An application to Bradford Council to amend the original planning conditions says the extra time is needed to “enable the operators a realistic timetable to work the remaining reserves.”

Quarry near Keighley could operate for an extra 10 years

The company says the stone from the quarry is valuable to the local building trade, as it is often needed for new buildings to blend in with older buildings - many of which will have been build using similar stone.

According to the planning application, there is still another 20,000 tonnes of stone remaining in the quarry, which would take around four years to fully extract.
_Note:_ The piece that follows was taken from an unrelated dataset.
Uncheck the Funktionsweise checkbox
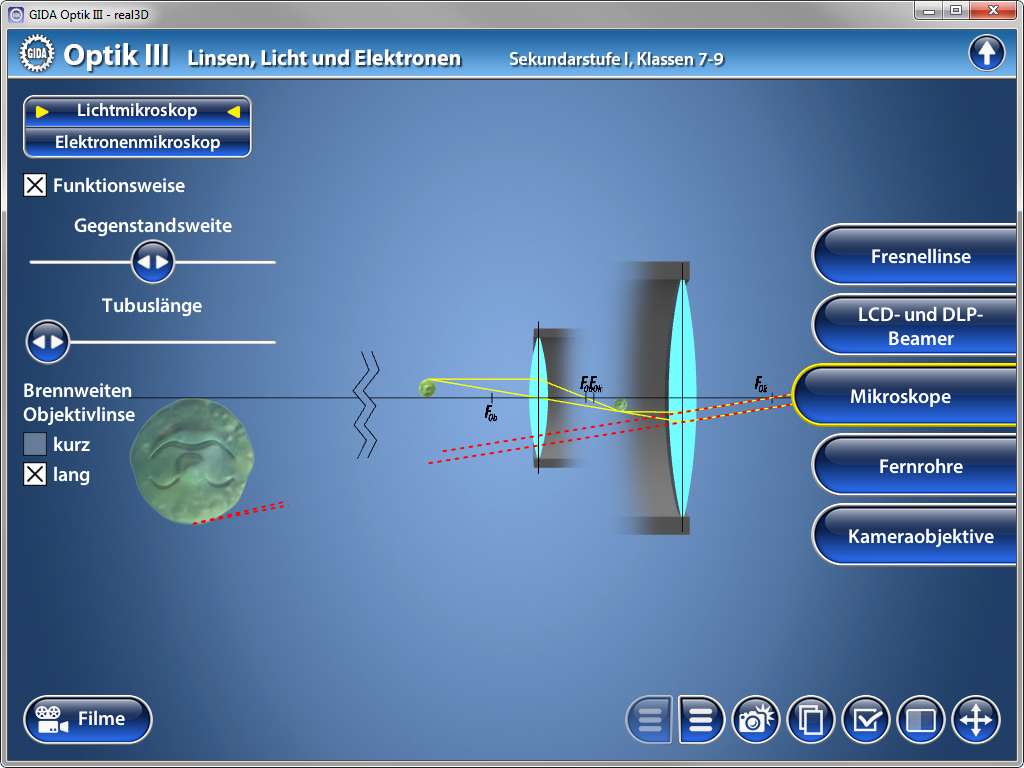 coord(35,185)
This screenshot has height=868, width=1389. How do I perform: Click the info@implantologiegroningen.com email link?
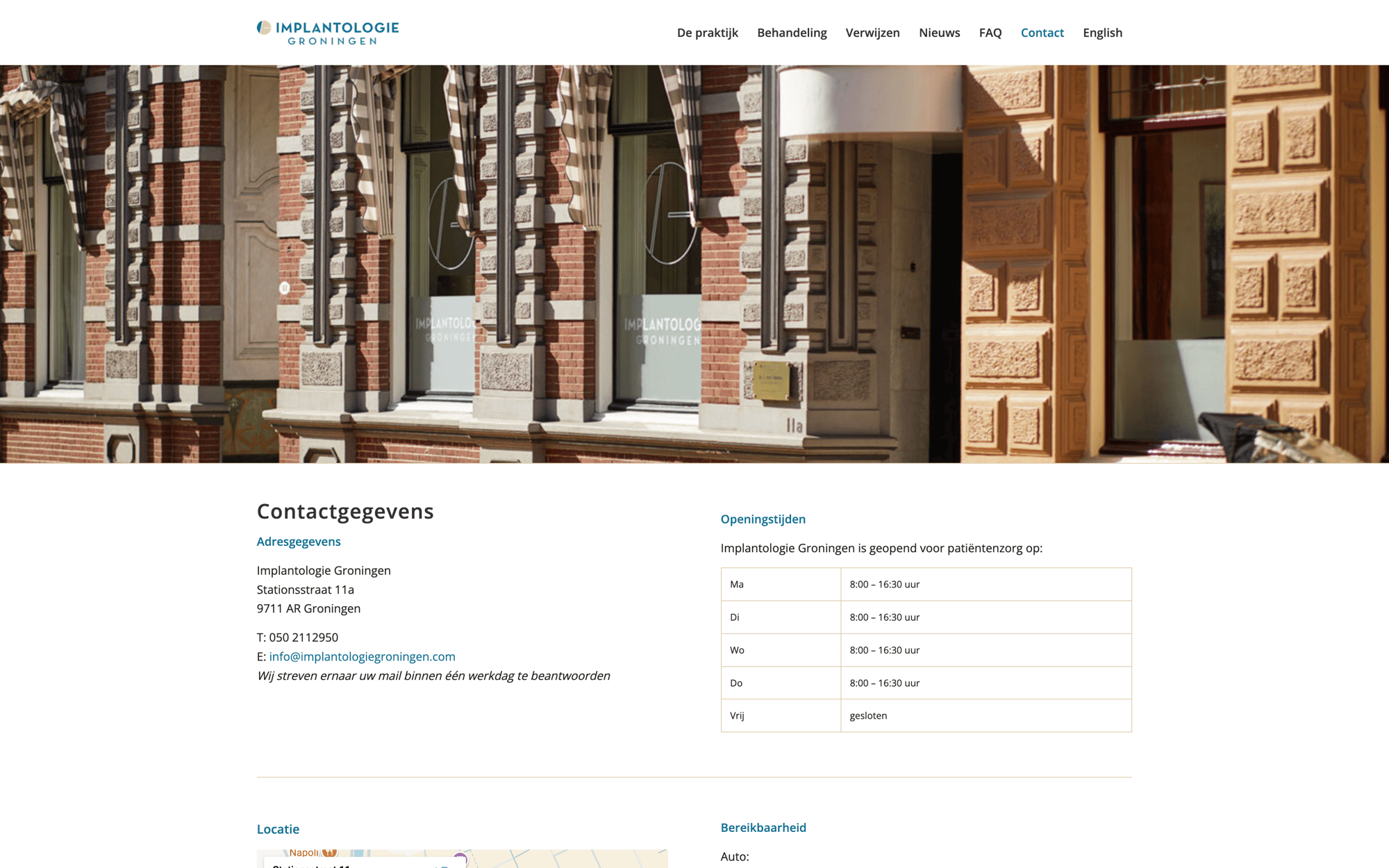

However, the application says: “There has been a slowdown in demand recently due to uncertainty within the marketplace due to Brexit followed by the Covid 19 pandemic.

But the application says the main reason for the 10 year extension is the amount of time it will take to restore the site once all the available stone is quarried.

One of the conditions of the planning permission for the site it that when all work is complete the land must be filled in, soil added to the site, the land re-seeded and tree and shrub planting on a section of the site. The latest application says the restoration work cannot begin until the excavation work is completed, and approximately 100,000 tonnes of waste will have to be brought onto the site to fill in the quarry.

Due to limits on traffic to the site - six HGV movements a day, it would take a year to transport 10,000 tonnes in, and a decade to completely fill the quarry.

The application says: “This calculation is subject to suitable materials being available in the locality, which would not be a constant guaranteed supply. Should the quarry not be restored by this volume of material, the final landform would comprise a bowl shape which would be prone to flooding and ponding of surface water. Such land would be unsuitable for agricultural use specified in the planning permission.”

People living near the quarry, which is between Denholme and Thornton, and East of Doe Park Reservoir, were sent letters about the proposed extension in September. The application says no responses to the plans were received.

A decision on the application is expected in the New Year.